DATA SUPPLIED:
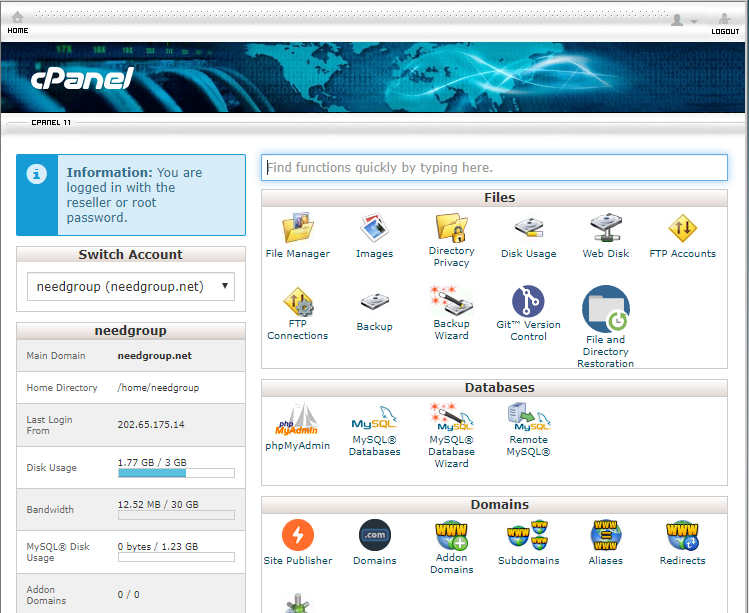The width and height of the screenshot is (749, 613).
Task: Click Logout in the top bar
Action: pyautogui.click(x=725, y=23)
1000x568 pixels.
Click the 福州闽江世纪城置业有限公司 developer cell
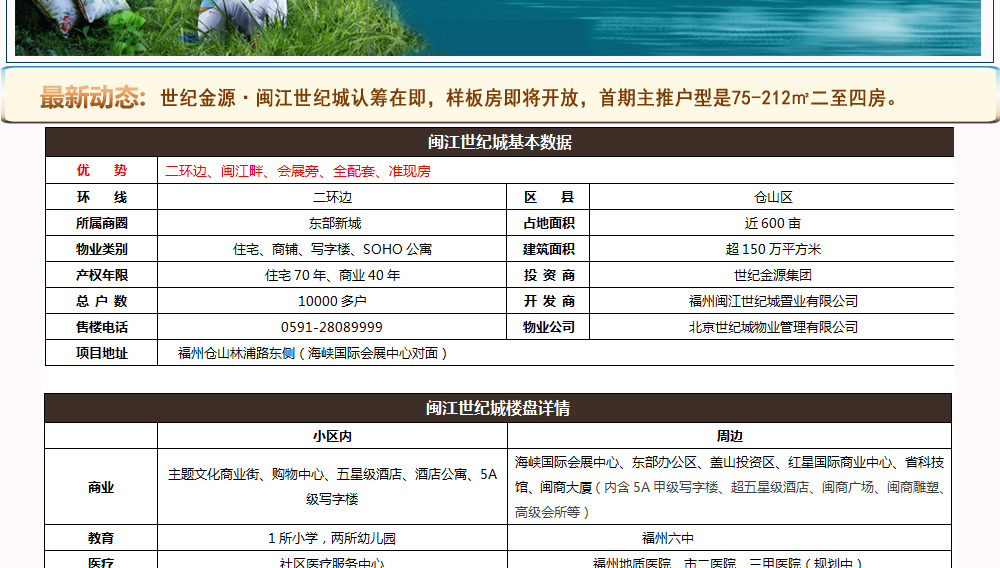(772, 301)
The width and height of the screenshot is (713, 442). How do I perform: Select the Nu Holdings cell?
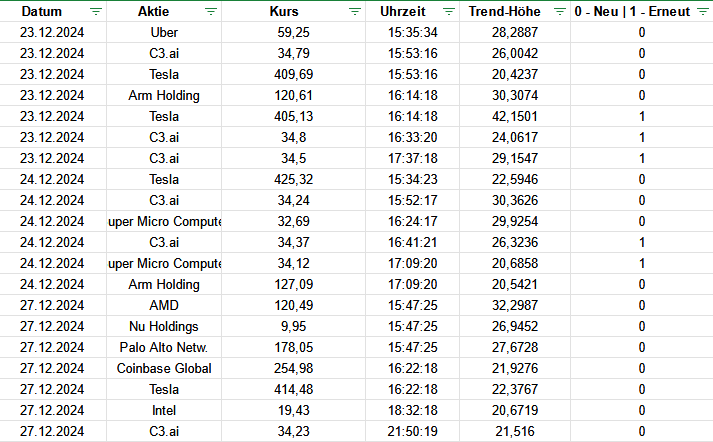164,326
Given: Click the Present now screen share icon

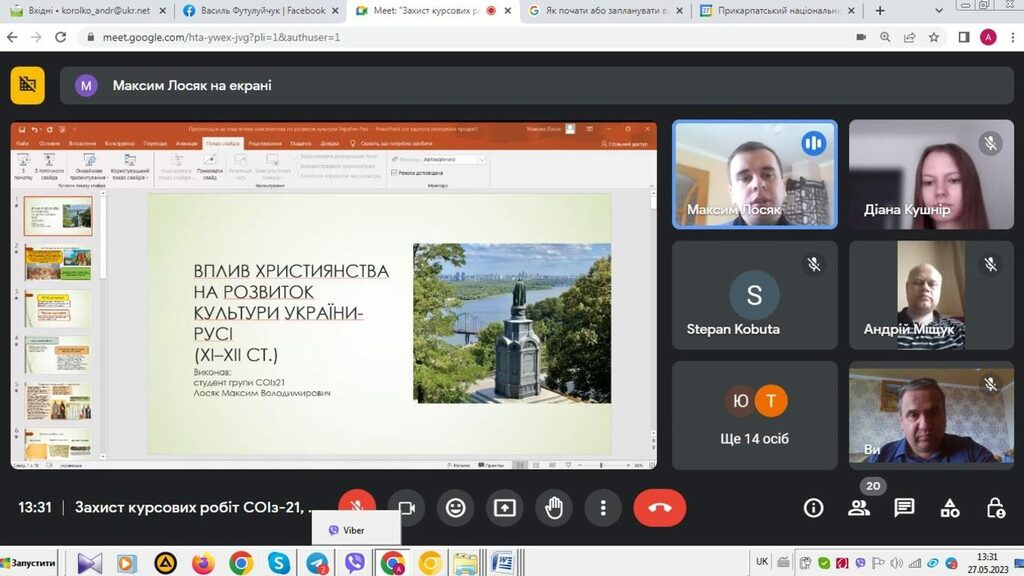Looking at the screenshot, I should click(x=505, y=507).
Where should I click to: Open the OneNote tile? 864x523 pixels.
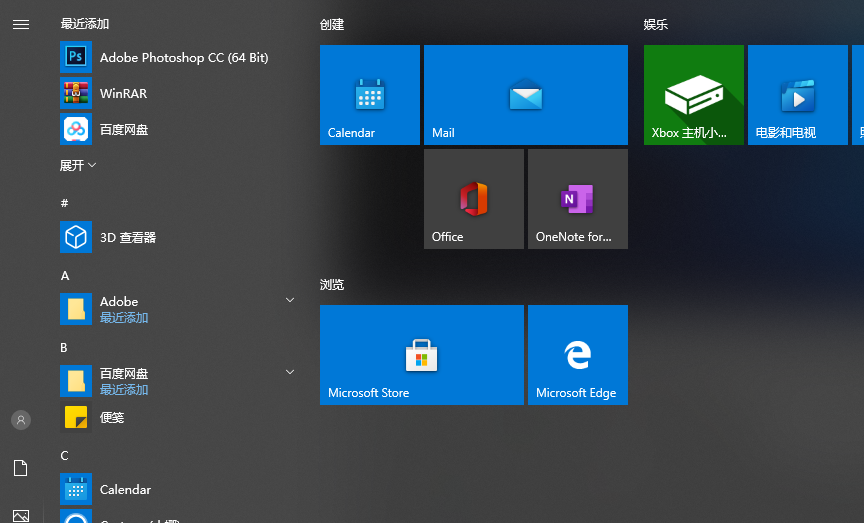[x=578, y=199]
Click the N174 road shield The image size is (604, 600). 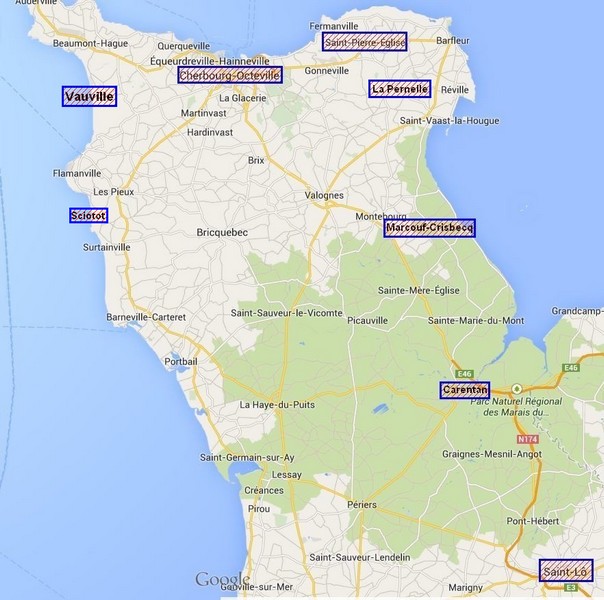click(x=527, y=439)
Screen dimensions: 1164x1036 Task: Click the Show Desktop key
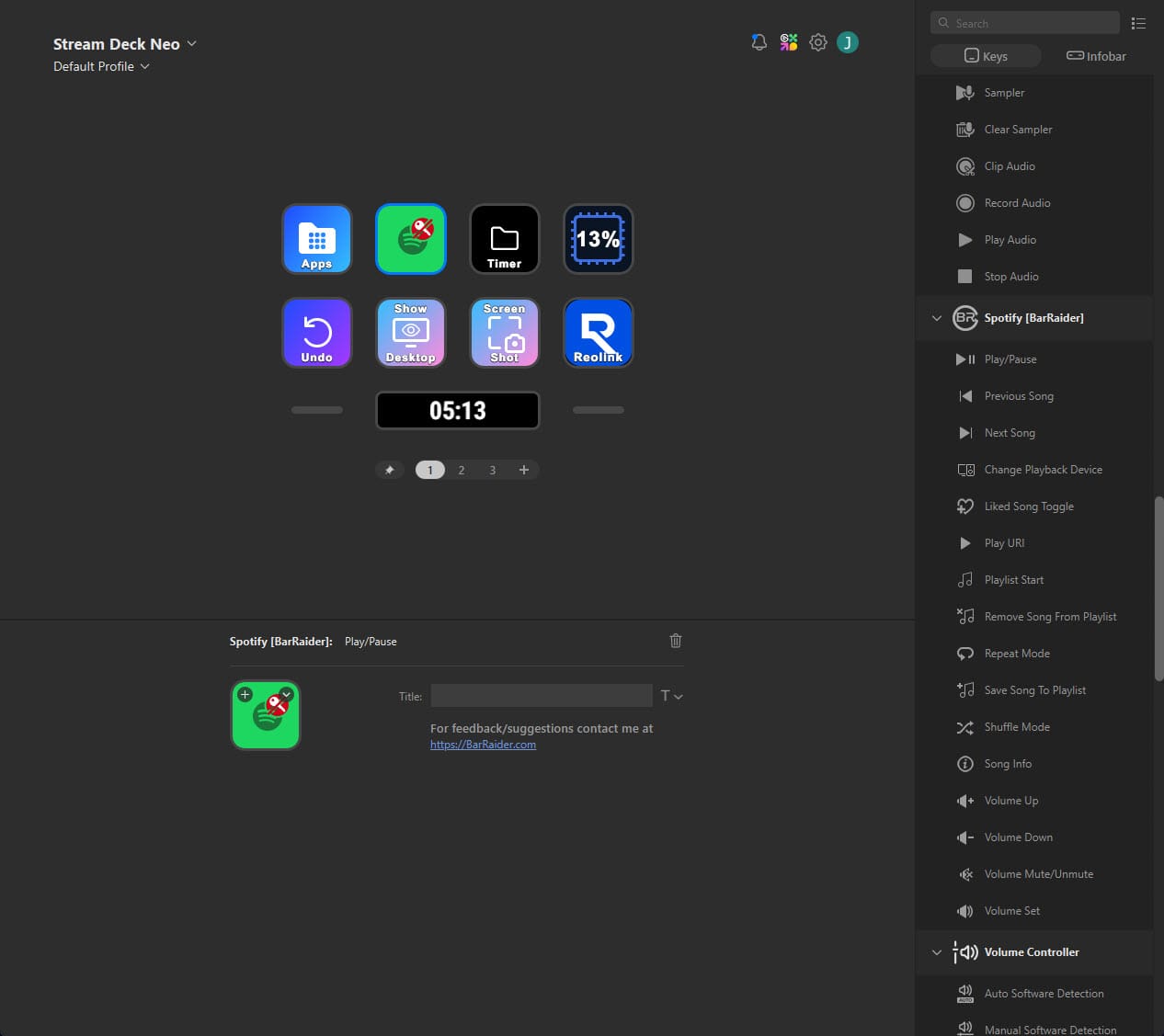click(x=410, y=333)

TASK TO COMPLETE: Omit all pictures, and repeat exactly the lines from the line containing "Screen dimensions: 1164x1036" through the end of the data.

WRITTEN RESPONSE:
Screen dimensions: 1164x1036 Task: Click the Show Desktop key
click(x=410, y=333)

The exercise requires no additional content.